▶ Exercise:
In the entries below, find the lines with the word "computer" and copy them.

Data extract: Begin

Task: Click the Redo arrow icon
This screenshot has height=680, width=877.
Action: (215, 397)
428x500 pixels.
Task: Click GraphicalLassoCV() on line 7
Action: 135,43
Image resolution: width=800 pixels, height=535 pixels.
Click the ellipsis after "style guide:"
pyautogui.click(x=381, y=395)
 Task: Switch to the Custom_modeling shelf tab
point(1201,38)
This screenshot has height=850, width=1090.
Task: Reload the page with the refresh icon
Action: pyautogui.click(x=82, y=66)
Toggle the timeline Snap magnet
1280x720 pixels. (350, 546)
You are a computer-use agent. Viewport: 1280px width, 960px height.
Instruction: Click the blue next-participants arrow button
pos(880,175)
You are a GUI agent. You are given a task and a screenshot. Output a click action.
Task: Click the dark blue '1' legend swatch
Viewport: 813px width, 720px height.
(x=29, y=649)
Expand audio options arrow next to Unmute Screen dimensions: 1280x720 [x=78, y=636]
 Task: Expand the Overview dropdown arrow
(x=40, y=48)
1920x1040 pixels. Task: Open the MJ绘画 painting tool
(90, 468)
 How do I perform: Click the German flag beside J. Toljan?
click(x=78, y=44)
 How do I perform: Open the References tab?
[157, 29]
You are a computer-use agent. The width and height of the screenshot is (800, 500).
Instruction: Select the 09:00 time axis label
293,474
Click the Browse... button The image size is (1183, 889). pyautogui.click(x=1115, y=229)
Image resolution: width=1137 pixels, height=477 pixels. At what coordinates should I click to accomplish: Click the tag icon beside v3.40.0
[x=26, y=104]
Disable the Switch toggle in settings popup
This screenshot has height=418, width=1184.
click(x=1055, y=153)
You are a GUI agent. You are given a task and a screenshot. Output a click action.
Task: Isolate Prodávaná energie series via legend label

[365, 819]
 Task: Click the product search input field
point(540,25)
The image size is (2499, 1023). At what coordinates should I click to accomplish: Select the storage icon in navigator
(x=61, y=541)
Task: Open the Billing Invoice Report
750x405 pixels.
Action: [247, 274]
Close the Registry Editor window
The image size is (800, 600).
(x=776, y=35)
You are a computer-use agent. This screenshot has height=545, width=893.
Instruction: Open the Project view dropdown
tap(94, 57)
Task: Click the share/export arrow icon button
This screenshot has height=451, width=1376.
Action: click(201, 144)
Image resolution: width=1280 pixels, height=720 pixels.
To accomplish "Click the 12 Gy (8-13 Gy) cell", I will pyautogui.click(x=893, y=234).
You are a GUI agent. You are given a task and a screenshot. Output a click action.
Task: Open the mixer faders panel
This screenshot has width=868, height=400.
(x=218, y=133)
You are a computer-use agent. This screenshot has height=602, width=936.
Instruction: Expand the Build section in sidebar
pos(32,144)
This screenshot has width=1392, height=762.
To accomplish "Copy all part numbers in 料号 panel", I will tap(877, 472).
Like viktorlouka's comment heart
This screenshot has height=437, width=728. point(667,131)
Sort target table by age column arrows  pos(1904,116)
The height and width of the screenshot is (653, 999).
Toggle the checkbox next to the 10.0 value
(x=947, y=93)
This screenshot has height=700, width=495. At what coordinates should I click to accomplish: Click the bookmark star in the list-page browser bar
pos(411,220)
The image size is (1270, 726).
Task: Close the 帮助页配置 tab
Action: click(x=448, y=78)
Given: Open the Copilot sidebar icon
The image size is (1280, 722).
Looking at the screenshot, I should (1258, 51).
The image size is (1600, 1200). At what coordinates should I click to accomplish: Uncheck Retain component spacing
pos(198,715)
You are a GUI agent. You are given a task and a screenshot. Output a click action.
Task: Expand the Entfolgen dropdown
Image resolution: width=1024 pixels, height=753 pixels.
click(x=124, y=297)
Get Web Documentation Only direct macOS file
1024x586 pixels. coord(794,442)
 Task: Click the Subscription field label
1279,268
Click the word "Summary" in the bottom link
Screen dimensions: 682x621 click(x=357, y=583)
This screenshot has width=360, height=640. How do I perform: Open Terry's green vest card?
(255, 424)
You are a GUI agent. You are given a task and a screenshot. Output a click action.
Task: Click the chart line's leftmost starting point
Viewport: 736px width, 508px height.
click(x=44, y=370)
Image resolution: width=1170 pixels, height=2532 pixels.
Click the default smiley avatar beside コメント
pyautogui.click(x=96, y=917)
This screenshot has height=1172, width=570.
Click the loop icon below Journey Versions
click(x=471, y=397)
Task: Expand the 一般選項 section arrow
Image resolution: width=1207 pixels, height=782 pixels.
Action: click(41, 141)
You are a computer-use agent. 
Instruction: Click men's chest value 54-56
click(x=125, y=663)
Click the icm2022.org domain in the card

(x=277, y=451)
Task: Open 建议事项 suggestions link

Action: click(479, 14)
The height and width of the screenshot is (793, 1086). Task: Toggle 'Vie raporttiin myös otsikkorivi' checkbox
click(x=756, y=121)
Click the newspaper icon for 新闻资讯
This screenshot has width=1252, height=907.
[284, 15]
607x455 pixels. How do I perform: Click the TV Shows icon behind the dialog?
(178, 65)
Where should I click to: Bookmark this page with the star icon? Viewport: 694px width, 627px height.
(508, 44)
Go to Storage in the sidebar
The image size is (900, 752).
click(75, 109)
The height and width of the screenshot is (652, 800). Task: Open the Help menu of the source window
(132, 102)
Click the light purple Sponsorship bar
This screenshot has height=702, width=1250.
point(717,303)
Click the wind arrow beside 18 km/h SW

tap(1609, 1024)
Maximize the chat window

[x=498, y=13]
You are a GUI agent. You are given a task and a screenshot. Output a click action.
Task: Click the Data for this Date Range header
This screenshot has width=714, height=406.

Data extract: End

▶ Answer to the problem:
You are a computer-use agent. Viewport: 1280px width, 960px height.
You are a computer-use agent. The width and height of the screenshot is (800, 500).
You are a computer-use agent. This screenshot has height=545, width=893.
You are a computer-use agent. This screenshot has height=602, width=936.
You are a computer-use agent. 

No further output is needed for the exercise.